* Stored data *
..............................

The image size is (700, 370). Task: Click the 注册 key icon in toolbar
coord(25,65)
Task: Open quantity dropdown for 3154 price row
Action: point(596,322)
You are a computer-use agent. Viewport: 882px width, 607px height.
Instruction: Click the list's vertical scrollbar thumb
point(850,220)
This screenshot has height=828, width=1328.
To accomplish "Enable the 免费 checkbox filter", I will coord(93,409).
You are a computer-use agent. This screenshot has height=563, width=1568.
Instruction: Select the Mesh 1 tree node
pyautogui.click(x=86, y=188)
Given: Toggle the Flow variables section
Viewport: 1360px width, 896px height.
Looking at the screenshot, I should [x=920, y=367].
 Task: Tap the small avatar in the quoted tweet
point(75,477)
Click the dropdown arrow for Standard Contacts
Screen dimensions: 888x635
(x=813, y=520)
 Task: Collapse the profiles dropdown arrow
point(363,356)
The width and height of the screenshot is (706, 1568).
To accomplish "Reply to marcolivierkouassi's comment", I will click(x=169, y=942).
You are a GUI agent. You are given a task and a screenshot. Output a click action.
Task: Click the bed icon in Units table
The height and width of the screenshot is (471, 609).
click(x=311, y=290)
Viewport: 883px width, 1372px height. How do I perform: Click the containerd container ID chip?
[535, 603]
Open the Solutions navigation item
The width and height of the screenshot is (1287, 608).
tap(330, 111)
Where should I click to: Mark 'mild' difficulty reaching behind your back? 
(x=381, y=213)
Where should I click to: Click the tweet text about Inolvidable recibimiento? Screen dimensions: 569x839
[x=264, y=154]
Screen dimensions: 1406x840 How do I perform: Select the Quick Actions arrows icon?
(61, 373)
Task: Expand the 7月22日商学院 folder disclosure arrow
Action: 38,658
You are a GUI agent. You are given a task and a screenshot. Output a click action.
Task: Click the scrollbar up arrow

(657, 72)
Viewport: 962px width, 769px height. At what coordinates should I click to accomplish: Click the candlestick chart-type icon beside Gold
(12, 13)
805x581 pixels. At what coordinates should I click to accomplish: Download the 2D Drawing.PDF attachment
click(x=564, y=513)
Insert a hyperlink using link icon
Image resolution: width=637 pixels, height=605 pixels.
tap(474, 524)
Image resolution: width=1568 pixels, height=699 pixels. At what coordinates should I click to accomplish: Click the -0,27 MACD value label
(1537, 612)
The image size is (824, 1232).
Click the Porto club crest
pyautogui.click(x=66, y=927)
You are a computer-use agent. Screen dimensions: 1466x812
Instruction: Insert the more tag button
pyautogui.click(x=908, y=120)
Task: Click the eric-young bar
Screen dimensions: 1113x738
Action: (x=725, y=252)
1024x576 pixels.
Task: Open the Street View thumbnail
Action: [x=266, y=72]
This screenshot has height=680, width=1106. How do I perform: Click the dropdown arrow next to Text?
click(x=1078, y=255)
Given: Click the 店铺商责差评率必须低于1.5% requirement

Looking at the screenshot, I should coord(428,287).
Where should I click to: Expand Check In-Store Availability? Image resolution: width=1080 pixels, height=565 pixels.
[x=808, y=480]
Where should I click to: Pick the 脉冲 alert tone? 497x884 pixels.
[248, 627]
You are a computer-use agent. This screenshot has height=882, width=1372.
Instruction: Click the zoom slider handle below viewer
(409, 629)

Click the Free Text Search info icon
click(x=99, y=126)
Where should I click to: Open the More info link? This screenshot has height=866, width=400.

..............................

* Exercise objective *
Print every record exactly, so that each word matches what is written above.

* Result of this exercise *
The image size is (700, 370). Task: Click the 注册 key icon in toolbar
coord(25,65)
Task: Open quantity dropdown for 3154 price row
Action: point(596,322)
You are a computer-use agent. Viewport: 882px width, 607px height.
Instruction: Click the list's vertical scrollbar thumb
point(850,220)
This screenshot has height=828, width=1328.
To accomplish "Enable the 免费 checkbox filter", I will coord(93,409).
You are a computer-use agent. This screenshot has height=563, width=1568.
Instruction: Select the Mesh 1 tree node
pyautogui.click(x=86, y=188)
Given: Toggle the Flow variables section
Viewport: 1360px width, 896px height.
Looking at the screenshot, I should [x=920, y=367].
 Task: Tap the small avatar in the quoted tweet
point(75,477)
Click the dropdown arrow for Standard Contacts
Screen dimensions: 888x635
(x=813, y=520)
 Task: Collapse the profiles dropdown arrow
point(363,356)
The width and height of the screenshot is (706, 1568).
To accomplish "Reply to marcolivierkouassi's comment", I will click(x=169, y=942).
You are a GUI agent. You are given a task and a screenshot. Output a click action.
Task: Click the bed icon in Units table
The height and width of the screenshot is (471, 609).
click(x=311, y=290)
Viewport: 883px width, 1372px height. How do I perform: Click the containerd container ID chip?
[535, 603]
Open the Solutions navigation item
The width and height of the screenshot is (1287, 608).
tap(330, 111)
Where should I click to: Mark 'mild' difficulty reaching behind your back? 
(x=381, y=213)
Where should I click to: Click the tweet text about Inolvidable recibimiento? Screen dimensions: 569x839
[x=264, y=154]
Screen dimensions: 1406x840 How do I perform: Select the Quick Actions arrows icon?
(61, 373)
Task: Expand the 7月22日商学院 folder disclosure arrow
Action: 38,658
You are a GUI agent. You are given a task and a screenshot. Output a click action.
Task: Click the scrollbar up arrow

(657, 72)
Viewport: 962px width, 769px height. At what coordinates should I click to accomplish: Click the candlestick chart-type icon beside Gold
(12, 13)
805x581 pixels. At what coordinates should I click to accomplish: Download the 2D Drawing.PDF attachment
click(x=564, y=513)
Insert a hyperlink using link icon
Image resolution: width=637 pixels, height=605 pixels.
tap(474, 524)
Image resolution: width=1568 pixels, height=699 pixels. At what coordinates should I click to accomplish: Click the -0,27 MACD value label
(1537, 612)
The image size is (824, 1232).
Click the Porto club crest
pyautogui.click(x=66, y=927)
You are a computer-use agent. Screen dimensions: 1466x812
Instruction: Insert the more tag button
pyautogui.click(x=908, y=120)
Task: Click the eric-young bar
Screen dimensions: 1113x738
Action: (x=725, y=252)
1024x576 pixels.
Task: Open the Street View thumbnail
Action: [x=266, y=72]
This screenshot has height=680, width=1106. How do I perform: Click the dropdown arrow next to Text?
click(x=1078, y=255)
Given: Click the 店铺商责差评率必须低于1.5% requirement

Looking at the screenshot, I should coord(428,287).
Where should I click to: Expand Check In-Store Availability? Image resolution: width=1080 pixels, height=565 pixels.
[x=808, y=480]
Where should I click to: Pick the 脉冲 alert tone? 497x884 pixels.
[248, 627]
You are a computer-use agent. This screenshot has height=882, width=1372.
Instruction: Click the zoom slider handle below viewer
(409, 629)

Click the Free Text Search info icon
click(x=99, y=126)
Where should I click to: Open the More info link? This screenshot has height=866, width=400.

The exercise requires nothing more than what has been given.